How a Healthcare Professional Uses the Pancreatic Hormone-Secreting Neuro-Endocrine Tumor (PanNET) Panel Results

Insulinoma
Elevated insulin and proinsulin levels during an episode of hypoglycemia confirm the diagnosis. Following treatment, these levels are monitored to detect recurrence. Suppression of proinsulin is particularly helpful in identifying subclinical residual disease.

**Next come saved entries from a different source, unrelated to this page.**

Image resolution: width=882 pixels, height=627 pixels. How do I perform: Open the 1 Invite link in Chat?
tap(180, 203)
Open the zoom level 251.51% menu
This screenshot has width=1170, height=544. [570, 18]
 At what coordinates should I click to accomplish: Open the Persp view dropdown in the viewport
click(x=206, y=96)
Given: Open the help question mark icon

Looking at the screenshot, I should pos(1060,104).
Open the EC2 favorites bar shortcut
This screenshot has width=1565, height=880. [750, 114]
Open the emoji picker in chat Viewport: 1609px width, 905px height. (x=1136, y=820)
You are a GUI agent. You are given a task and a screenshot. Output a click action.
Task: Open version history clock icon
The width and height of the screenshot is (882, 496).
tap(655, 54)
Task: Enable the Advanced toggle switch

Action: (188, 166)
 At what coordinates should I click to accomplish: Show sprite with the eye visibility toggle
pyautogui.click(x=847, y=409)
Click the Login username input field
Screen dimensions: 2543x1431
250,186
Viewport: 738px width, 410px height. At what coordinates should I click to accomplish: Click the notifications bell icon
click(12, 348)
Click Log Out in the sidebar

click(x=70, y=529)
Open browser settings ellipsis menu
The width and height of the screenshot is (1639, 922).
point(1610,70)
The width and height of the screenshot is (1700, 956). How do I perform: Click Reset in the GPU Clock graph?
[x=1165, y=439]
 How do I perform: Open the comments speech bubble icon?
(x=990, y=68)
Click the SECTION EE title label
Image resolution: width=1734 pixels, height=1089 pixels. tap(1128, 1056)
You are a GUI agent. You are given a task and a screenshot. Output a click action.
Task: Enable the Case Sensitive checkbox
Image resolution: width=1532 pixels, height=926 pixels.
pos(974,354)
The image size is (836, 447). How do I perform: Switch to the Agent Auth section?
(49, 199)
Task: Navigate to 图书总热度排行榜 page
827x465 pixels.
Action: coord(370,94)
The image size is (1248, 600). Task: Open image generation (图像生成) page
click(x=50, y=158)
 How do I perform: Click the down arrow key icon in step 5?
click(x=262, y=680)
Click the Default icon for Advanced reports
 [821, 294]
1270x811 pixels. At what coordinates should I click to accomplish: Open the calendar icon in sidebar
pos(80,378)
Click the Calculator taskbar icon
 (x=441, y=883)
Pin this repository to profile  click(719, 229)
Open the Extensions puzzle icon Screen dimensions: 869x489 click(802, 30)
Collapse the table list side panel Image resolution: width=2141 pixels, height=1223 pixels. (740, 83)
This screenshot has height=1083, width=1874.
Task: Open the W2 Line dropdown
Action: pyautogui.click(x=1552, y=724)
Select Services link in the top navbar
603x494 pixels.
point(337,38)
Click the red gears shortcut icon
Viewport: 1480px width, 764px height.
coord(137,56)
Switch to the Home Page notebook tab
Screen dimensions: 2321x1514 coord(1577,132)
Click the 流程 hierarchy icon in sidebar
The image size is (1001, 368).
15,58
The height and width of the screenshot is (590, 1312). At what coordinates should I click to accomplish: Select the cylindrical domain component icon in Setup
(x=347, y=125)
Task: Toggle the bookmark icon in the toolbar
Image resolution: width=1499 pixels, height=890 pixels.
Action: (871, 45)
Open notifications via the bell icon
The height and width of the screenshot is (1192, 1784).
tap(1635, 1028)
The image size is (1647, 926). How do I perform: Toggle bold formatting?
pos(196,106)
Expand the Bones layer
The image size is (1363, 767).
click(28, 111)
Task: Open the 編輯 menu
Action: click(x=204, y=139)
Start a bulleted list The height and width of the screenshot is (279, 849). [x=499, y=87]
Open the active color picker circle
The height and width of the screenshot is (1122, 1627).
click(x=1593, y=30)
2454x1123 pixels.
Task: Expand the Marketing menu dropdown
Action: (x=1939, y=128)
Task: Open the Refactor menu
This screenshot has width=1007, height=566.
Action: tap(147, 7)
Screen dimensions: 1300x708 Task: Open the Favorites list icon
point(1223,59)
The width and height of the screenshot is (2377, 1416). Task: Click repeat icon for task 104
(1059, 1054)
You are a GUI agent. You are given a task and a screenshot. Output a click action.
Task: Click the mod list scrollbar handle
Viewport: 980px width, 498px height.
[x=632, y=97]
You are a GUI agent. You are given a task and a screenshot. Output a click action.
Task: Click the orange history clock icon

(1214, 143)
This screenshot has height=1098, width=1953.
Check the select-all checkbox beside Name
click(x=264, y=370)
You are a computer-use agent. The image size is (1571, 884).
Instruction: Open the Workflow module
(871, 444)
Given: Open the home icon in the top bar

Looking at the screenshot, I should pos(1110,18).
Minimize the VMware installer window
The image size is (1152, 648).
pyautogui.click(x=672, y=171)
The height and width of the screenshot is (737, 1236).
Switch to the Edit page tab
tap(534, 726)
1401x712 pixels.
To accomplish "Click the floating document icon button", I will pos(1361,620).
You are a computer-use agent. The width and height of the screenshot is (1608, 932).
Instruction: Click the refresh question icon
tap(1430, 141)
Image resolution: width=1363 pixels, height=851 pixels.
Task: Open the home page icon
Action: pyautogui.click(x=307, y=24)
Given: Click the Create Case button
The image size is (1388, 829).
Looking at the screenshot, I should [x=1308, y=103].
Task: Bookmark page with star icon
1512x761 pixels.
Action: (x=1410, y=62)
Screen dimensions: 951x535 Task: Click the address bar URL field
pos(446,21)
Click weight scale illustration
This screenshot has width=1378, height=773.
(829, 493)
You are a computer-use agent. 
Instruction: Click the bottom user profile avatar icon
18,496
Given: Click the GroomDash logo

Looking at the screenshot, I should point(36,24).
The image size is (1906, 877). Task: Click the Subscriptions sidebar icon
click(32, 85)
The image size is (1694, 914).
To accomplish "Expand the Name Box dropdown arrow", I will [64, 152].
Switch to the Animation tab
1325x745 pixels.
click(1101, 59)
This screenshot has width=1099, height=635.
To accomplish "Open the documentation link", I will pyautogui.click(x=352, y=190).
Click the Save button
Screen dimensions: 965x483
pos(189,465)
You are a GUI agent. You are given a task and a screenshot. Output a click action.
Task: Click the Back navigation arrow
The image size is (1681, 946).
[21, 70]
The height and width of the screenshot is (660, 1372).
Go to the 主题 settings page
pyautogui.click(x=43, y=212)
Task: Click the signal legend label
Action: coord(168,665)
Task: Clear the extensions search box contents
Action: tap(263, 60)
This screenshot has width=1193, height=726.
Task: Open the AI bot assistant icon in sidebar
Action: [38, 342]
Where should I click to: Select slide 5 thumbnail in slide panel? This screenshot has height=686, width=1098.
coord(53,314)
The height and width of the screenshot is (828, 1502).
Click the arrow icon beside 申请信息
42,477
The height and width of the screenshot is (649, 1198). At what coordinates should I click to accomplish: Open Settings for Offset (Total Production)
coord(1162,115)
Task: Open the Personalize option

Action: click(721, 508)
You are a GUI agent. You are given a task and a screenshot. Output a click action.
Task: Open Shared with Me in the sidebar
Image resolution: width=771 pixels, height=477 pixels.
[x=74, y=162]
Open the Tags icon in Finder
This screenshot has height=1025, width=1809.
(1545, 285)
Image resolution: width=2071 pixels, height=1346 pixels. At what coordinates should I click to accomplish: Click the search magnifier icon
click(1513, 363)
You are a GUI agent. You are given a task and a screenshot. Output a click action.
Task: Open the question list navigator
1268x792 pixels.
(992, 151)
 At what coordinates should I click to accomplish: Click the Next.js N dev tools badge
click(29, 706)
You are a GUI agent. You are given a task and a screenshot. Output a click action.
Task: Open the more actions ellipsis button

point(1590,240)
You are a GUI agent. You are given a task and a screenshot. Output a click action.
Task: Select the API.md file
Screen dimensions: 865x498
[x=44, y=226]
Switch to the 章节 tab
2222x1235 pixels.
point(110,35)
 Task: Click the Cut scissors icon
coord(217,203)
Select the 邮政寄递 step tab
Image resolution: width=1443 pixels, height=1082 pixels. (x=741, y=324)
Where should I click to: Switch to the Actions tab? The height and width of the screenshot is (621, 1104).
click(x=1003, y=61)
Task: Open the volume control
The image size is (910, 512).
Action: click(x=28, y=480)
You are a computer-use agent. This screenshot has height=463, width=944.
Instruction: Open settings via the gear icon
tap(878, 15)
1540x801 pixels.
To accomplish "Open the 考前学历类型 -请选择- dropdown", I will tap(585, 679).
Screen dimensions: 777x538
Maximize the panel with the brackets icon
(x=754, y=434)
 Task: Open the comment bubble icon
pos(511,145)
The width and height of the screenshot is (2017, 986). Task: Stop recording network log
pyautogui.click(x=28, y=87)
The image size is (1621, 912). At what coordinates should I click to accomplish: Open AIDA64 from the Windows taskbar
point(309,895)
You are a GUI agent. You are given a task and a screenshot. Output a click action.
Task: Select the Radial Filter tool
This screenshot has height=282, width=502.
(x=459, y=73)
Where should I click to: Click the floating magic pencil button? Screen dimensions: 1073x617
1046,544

Gastrinoma (Zollinger-Ellison Syndrome)
Elevated fasting gastrin levels are diagnostic, particularly when paired with gastric pH measurement. Healthcare providers use these results to guide imaging, initiate proton pump inhibitor therapy, and assess surgical resectability. Gastrin levels are tracked to evaluate recurrence post-surgery.

Glucagonoma
Diagnosis is based on elevated glucagon levels in the presence of characteristic symptoms. After treatment, glucagon is monitored to assess the success of surgical resection or response to systemic therapies such as somatostatin analogs.

VIPoma
High VIP levels confirm diagnosis in the context of secretory diarrhea and electrolyte imbalance. Post-treatment, normalization of VIP correlates with clinical improvement. Persistently elevated VIP may indicate residual or metastatic disease.

PPoma
Although typically asymptomatic, elevated pancreatic polypeptide levels may help identify a neuroendocrine tumor. PP can be monitored over time alongside Chromogranin A to detect recurrence in patients with resected tumors.

Non-functioning PanNETs
Chromogranin A is the key marker used in diagnosis, treatment monitoring, and recurrence surveillance. While it lacks specificity, consistent trends in Chromogranin A levels can reflect tumor burden and response to therapy.

Conclusion

The Pancreatic Hormone-Secreting Neuro-Endocrine Tumor (PanNET) Panel offers a robust biochemical approach to identifying and managing hormone-producing tumors of the pancreas. By measuring a suite of highly specific hormonal biomarkers, this panel enables the accurate diagnosis of functional PanNETs, assists in clinical decision-making, and supports ongoing monitoring throughout treatment. Given the varied and often severe symptoms associated with these tumors, timely and targeted hormone testing is critical. When interpreted in conjunction with clinical evaluation and imaging, this panel is an indispensable tool in the comprehensive care of patients with neuroendocrine tumors of the pancreas.